Collected data entries
↓

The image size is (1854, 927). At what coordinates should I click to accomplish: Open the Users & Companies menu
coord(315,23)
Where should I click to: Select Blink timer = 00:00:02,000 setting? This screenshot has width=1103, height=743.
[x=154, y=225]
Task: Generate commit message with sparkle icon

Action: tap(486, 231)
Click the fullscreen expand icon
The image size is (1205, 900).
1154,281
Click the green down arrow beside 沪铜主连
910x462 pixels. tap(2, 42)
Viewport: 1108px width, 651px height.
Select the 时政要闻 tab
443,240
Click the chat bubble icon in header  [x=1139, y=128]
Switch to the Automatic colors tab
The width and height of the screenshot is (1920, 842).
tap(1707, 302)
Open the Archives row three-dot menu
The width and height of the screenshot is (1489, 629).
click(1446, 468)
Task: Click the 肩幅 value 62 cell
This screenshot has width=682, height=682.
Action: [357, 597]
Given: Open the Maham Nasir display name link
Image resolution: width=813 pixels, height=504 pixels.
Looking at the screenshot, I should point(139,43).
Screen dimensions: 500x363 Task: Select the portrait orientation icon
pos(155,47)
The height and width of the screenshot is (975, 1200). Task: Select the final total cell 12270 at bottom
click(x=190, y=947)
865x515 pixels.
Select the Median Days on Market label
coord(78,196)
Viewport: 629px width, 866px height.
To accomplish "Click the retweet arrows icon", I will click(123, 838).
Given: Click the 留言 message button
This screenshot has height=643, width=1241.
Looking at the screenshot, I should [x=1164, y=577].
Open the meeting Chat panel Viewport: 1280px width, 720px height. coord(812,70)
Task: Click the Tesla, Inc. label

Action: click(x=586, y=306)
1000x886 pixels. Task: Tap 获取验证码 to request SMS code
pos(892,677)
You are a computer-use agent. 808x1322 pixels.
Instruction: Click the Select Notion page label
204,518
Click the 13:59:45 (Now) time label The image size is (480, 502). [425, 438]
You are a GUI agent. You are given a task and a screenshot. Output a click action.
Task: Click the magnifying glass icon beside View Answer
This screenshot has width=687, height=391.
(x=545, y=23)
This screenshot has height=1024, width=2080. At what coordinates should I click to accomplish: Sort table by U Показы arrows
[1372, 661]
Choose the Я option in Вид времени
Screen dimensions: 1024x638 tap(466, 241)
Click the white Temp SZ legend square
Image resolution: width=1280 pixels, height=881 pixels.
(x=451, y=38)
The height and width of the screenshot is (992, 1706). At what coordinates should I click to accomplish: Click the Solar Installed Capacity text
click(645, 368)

↑

**YOUR OBJECTIVE**
Your answer should be the lines above, from the line containing "The height and width of the screenshot is (975, 1200)." up to and including the line containing "Click the 13:59:45", reproduced exactly and with nothing else.

**SOLUTION**
The height and width of the screenshot is (975, 1200). Task: Select the final total cell 12270 at bottom
click(x=190, y=947)
865x515 pixels.
Select the Median Days on Market label
coord(78,196)
Viewport: 629px width, 866px height.
To accomplish "Click the retweet arrows icon", I will click(123, 838).
Given: Click the 留言 message button
This screenshot has height=643, width=1241.
Looking at the screenshot, I should [x=1164, y=577].
Open the meeting Chat panel Viewport: 1280px width, 720px height. coord(812,70)
Task: Click the Tesla, Inc. label

Action: click(x=586, y=306)
1000x886 pixels. Task: Tap 获取验证码 to request SMS code
pos(892,677)
You are a computer-use agent. 808x1322 pixels.
Instruction: Click the Select Notion page label
204,518
Click the 13:59:45 (Now) time label The image size is (480, 502). [425, 438]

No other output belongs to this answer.